(Beginning of Source data)
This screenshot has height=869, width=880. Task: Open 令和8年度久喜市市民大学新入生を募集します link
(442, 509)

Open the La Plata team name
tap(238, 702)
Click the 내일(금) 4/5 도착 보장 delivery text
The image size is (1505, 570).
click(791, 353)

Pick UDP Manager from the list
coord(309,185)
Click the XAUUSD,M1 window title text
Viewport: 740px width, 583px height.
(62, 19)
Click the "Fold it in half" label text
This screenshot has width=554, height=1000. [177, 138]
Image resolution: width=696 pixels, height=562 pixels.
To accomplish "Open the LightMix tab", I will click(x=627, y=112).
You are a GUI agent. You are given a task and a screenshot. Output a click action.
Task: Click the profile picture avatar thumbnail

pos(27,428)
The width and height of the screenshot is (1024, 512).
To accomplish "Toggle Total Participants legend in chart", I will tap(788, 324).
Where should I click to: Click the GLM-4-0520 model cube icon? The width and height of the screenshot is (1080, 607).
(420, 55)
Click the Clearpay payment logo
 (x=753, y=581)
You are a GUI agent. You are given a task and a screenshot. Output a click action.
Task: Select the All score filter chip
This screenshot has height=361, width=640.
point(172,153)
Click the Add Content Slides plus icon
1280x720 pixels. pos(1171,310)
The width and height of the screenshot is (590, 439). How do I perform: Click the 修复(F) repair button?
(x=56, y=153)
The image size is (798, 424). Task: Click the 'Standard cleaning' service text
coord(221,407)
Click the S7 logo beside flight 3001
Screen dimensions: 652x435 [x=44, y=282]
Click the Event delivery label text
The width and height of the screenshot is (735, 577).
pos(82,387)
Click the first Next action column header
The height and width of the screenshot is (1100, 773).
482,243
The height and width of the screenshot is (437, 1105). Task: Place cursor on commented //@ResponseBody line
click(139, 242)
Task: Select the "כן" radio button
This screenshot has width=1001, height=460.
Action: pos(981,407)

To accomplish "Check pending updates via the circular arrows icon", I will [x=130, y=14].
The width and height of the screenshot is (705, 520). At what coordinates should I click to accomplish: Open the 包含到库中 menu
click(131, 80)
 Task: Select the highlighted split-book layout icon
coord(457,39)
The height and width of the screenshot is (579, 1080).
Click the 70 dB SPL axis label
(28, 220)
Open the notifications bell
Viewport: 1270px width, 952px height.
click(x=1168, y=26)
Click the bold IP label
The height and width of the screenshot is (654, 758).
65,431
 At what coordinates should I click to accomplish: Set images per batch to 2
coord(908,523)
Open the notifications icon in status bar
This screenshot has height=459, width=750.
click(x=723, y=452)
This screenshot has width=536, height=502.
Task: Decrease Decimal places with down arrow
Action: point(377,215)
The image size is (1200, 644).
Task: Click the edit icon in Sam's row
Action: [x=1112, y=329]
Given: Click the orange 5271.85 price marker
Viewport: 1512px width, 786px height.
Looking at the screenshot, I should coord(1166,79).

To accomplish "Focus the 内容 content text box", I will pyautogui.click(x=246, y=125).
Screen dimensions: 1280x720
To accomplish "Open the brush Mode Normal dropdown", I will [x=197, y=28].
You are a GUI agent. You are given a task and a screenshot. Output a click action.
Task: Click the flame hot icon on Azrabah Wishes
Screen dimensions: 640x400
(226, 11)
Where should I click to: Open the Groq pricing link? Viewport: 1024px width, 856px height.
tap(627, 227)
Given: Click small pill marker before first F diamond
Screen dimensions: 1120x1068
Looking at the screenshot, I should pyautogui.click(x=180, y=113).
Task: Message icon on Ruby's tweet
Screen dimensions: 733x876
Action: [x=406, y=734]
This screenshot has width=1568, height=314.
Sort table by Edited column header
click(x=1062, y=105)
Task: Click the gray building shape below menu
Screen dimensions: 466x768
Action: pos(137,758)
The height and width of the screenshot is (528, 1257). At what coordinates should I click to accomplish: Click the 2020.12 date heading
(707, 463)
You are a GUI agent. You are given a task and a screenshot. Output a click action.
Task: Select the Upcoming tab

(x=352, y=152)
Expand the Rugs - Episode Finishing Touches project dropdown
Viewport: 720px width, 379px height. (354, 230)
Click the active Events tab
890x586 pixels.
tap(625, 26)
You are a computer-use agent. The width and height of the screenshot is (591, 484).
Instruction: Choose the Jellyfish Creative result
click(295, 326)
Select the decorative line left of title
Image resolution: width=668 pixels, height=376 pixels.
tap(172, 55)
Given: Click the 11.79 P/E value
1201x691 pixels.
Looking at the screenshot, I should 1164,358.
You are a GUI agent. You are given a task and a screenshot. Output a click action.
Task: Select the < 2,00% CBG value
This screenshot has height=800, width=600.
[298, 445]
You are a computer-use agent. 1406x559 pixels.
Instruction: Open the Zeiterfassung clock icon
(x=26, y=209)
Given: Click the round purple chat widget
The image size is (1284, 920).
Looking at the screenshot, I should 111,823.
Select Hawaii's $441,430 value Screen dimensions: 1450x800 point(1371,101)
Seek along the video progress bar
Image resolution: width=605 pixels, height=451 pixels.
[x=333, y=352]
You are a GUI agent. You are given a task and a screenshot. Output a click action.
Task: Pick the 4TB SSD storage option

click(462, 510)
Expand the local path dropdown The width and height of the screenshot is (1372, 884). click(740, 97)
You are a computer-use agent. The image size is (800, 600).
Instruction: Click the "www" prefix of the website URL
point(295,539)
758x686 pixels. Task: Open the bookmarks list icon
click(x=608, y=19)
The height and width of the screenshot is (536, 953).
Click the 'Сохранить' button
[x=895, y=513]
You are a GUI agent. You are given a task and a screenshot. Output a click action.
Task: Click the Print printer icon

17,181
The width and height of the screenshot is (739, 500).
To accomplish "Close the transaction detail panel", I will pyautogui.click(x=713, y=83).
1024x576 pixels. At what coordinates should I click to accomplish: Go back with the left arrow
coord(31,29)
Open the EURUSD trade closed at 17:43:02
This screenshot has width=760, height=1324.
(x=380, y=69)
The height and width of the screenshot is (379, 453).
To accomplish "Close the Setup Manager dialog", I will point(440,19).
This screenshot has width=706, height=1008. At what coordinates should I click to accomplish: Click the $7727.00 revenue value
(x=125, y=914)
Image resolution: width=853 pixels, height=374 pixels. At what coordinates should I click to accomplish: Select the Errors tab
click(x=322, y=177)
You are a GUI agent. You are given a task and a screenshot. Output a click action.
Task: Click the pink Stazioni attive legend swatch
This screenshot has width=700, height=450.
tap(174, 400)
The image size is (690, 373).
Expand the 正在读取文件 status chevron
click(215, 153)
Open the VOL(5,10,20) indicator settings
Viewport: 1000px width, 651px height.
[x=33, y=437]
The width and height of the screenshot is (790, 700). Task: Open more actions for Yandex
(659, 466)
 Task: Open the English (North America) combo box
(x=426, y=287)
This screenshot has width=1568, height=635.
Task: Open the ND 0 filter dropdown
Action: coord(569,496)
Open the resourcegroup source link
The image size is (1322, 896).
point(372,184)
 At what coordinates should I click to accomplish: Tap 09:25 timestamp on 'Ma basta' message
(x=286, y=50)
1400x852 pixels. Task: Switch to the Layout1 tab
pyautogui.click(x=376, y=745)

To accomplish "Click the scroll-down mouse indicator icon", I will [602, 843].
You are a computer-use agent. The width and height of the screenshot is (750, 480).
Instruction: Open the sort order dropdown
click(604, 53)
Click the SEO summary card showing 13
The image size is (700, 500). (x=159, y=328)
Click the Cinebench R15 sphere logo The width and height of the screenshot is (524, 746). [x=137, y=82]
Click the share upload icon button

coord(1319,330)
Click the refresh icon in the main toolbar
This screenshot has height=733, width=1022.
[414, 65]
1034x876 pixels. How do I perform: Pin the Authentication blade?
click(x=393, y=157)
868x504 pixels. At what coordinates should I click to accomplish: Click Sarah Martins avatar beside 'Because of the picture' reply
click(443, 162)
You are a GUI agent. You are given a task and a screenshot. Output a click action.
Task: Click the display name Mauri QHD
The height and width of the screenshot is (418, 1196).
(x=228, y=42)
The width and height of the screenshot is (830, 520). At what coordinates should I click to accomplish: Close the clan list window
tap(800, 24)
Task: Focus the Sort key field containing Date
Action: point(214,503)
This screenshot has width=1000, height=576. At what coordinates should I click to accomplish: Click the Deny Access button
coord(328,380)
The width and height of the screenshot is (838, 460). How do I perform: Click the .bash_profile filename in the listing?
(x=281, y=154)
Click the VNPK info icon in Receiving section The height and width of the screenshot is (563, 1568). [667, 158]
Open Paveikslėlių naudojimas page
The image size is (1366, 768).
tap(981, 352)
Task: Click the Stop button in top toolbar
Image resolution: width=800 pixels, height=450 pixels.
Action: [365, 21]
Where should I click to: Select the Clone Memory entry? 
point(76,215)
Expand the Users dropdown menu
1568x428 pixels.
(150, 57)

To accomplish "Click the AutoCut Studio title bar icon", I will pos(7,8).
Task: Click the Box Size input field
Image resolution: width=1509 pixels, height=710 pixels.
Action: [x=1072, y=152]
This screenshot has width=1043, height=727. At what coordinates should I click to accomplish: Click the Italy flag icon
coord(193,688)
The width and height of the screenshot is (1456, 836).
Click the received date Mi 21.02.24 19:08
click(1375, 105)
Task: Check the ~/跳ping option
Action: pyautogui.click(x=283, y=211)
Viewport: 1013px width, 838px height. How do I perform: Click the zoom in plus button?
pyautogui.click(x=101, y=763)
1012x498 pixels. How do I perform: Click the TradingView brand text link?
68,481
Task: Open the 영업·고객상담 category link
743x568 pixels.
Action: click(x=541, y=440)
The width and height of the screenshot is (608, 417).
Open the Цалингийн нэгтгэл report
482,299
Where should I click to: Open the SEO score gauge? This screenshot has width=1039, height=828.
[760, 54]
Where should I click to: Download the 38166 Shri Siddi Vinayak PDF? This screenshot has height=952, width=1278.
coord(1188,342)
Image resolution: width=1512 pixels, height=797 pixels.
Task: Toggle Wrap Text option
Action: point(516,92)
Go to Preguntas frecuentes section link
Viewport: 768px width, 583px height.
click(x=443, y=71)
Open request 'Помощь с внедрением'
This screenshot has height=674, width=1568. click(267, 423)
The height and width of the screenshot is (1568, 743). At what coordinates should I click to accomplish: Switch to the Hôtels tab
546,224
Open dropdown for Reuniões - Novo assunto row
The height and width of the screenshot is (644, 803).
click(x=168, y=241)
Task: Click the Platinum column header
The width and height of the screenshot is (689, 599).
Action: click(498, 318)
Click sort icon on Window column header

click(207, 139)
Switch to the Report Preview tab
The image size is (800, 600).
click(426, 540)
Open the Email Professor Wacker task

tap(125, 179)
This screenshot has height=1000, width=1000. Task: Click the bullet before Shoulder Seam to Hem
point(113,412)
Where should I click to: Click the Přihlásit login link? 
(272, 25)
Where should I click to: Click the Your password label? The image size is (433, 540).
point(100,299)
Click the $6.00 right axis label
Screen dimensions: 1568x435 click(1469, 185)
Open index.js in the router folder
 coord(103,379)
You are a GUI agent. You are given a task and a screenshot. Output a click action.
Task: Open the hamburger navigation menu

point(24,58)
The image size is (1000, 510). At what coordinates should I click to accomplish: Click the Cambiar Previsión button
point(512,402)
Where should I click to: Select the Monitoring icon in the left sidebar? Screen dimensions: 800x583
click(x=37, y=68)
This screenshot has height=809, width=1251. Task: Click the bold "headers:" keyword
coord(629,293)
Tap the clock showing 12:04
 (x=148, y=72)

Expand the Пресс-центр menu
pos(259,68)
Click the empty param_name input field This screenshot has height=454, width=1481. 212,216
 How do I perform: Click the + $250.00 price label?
(End of Source data)
[Problem requirements]
Using the entries shown above, reproduce verbatim the lines from the line bearing "Instruction: Click the" to the line bearing "The height and width of the screenshot is (379, 453).", inclusive.

[Solution to this task]
Instruction: Click the "www" prefix of the website URL
point(295,539)
758x686 pixels. Task: Open the bookmarks list icon
click(x=608, y=19)
The height and width of the screenshot is (536, 953).
Click the 'Сохранить' button
[x=895, y=513]
You are a GUI agent. You are given a task and a screenshot. Output a click action.
Task: Click the Print printer icon

17,181
The width and height of the screenshot is (739, 500).
To accomplish "Close the transaction detail panel", I will pyautogui.click(x=713, y=83).
1024x576 pixels. At what coordinates should I click to accomplish: Go back with the left arrow
coord(31,29)
Open the EURUSD trade closed at 17:43:02
This screenshot has width=760, height=1324.
(x=380, y=69)
The height and width of the screenshot is (379, 453).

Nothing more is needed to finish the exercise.